**EXERCISE AIM**
Would you repeat exactly the part of the listing below that runs from the line containing "Click the NEXT" down to the line containing "Image resolution: width=750", inclusive, and nothing else?

**RECORDS SUPPLIED**
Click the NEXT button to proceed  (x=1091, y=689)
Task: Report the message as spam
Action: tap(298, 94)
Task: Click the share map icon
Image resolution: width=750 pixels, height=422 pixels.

--

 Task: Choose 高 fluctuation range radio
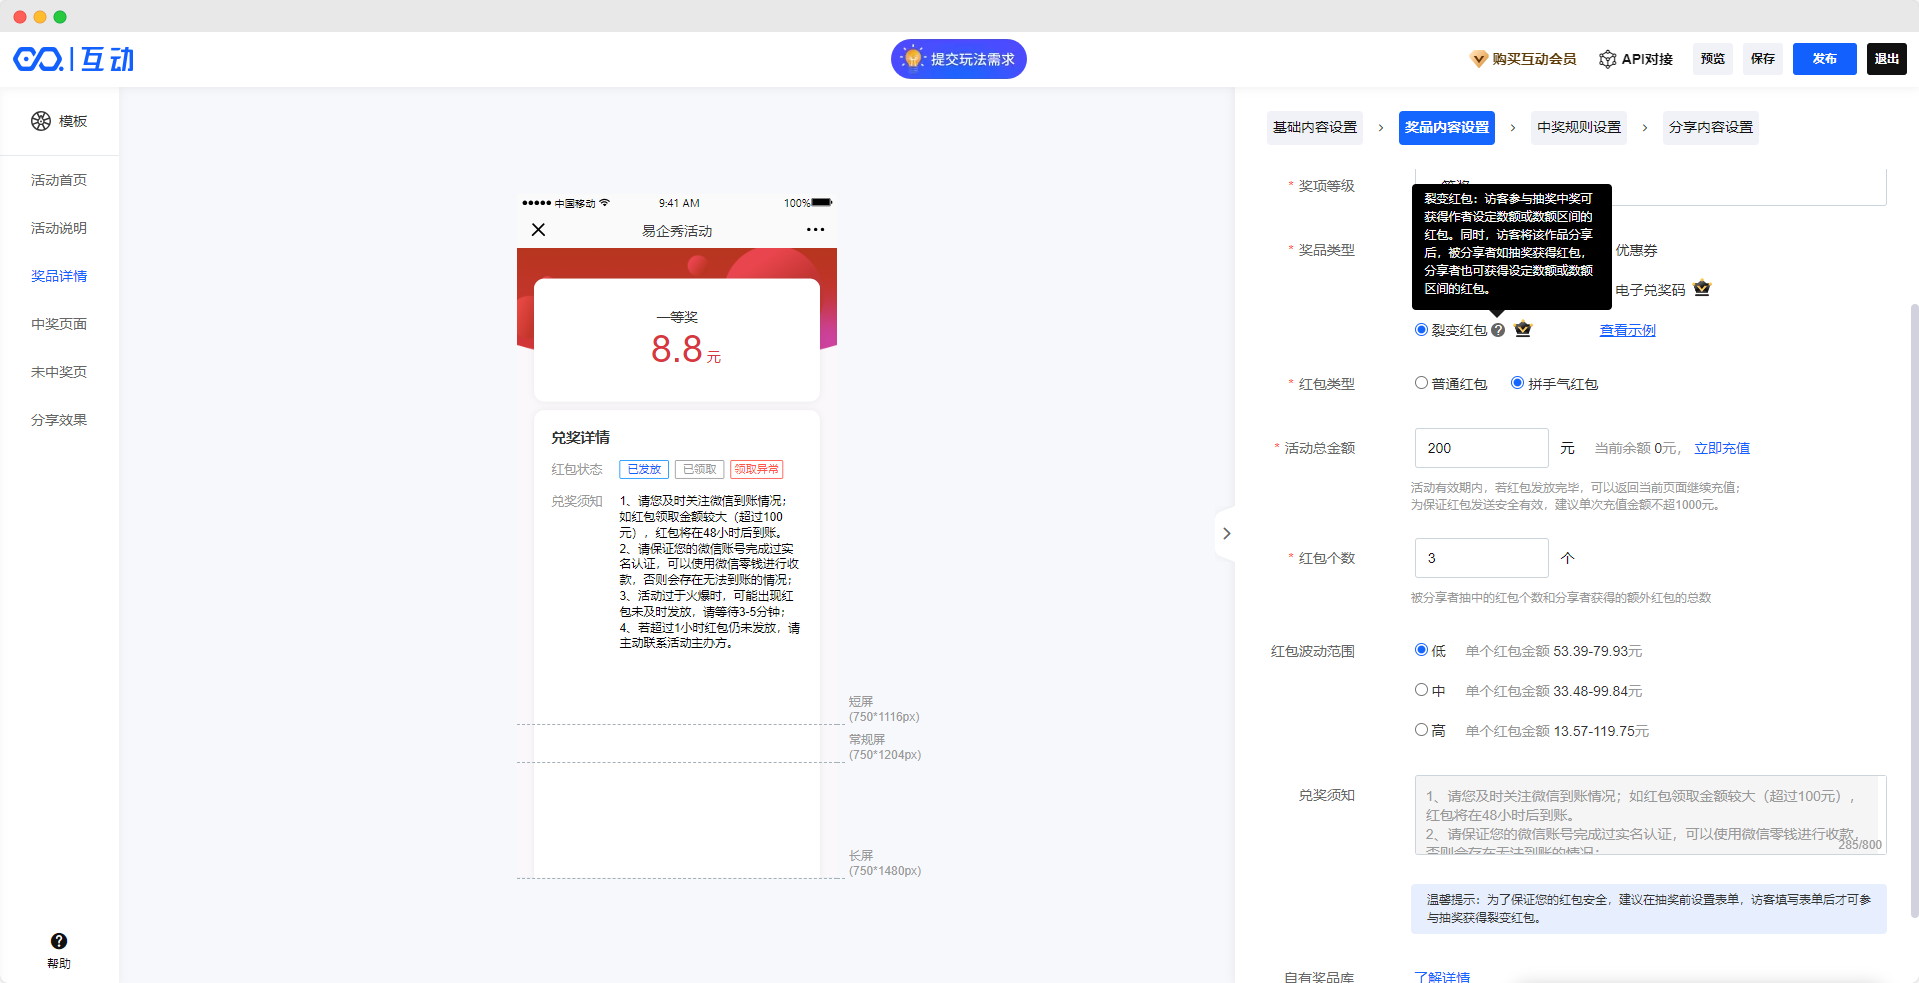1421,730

**ANSWER TO THIS PROBLEM**
Click the NEXT button to proceed  (x=1091, y=689)
Task: Report the message as spam
Action: tap(298, 94)
Task: Click the share map icon
Image resolution: width=750 pixels, height=422 pixels.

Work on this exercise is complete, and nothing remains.